In building scientific data for regulatory and other approvals, recognized and standardised protocols are essential. Materials at the nanoscale in several cases need different experimental conditions and these may not be reflected in current standards for a material at bulk scale.
- The OECD has had a long process considering global consensus on documentation and new characterization and test requirements for manufactured nanomaterials. See more about the OECD Working Party on Manufactured
Nanomaterials (http://www.oecd.org/science/nanosafety/) and OECD Guidance and Guidelines (http://www.oecd.org/chemicalsafety/testing/oecdguidelinesforthetestingofchemicals.htm).
- Standardization bodies including ISO (The International Standardization Organization) and CEN (The European Committee for Standardization) are undertaking actions to make new and update existing standards and technical
specifications. See more at the CEN (https://standards.cen.eu/) and ISO (https://www.iso.org/store.html).

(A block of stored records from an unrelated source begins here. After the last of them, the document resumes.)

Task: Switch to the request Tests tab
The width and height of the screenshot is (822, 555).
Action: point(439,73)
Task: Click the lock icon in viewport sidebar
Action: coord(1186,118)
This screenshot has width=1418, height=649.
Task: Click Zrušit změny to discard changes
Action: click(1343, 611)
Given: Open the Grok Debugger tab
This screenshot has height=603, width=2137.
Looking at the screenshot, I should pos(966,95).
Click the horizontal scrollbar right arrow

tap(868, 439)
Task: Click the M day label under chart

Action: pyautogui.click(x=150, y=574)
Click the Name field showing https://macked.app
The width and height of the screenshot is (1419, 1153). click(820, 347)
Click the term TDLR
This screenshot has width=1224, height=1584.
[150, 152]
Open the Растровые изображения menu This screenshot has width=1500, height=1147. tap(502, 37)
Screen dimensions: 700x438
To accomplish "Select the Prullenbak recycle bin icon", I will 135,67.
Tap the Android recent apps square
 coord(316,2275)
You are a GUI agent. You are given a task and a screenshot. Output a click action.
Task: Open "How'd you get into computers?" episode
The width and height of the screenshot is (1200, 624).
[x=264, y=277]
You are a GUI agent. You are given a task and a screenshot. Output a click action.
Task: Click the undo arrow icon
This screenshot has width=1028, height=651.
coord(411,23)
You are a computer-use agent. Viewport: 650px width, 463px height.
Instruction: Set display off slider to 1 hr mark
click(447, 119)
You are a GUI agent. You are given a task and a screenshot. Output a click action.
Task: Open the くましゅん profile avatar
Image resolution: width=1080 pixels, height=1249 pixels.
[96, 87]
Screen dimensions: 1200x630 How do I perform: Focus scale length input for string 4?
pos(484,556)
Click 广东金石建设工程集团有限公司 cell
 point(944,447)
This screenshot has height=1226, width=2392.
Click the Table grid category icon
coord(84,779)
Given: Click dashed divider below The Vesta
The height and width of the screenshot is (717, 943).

Internationally approved Standards, Technical Guidelines and Guidance Documents gives better confidence to regulators across the globe. This allows enables mutual acceptance of data (MAD) and greater confidence for testing of nanomaterials by producers and users and data provided for market access. However, these processes are often long and transferring new techniques and methods developed in laboratories for standardization requires strong coordination among different scientists and regulators around the world.